[TASK PROMPT] As soon as the line containing "Given: Click the 物件平米 section heading" appears in the material below, start returning lines exactly, and end with the line containing "Viewport: 919px width, 766px height.".

[DATA SUPPLIED]
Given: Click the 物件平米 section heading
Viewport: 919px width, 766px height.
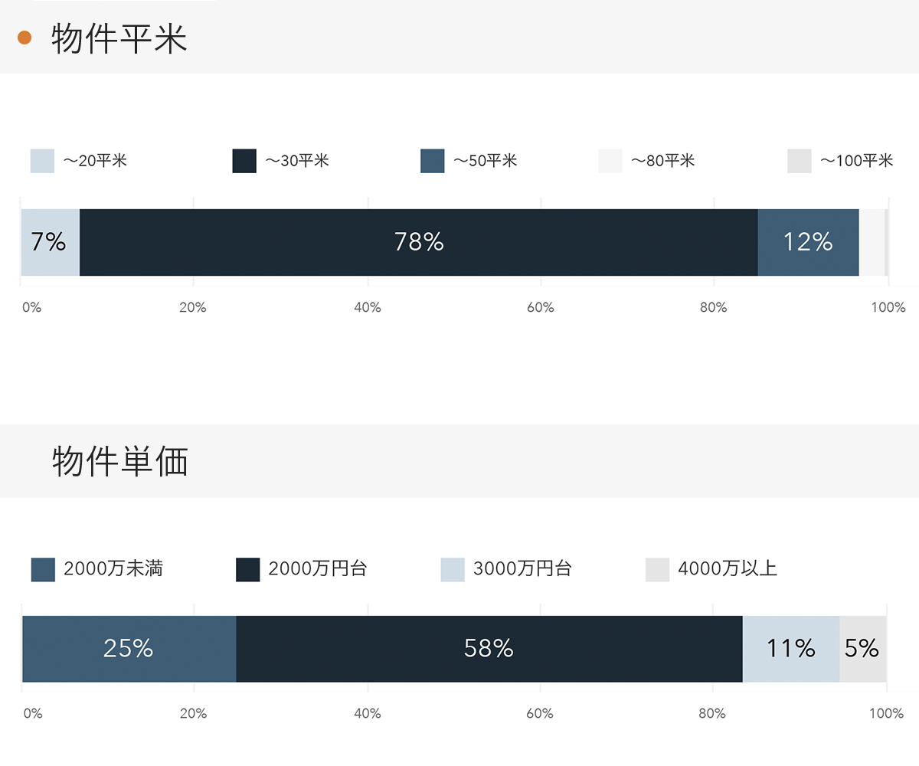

--

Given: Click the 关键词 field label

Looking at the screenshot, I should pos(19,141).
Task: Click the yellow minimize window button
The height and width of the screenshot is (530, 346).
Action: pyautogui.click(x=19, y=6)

[SOLUTION FOR THIS PROBLEM]
Given: Click the 物件平米 section heading
Viewport: 919px width, 766px height.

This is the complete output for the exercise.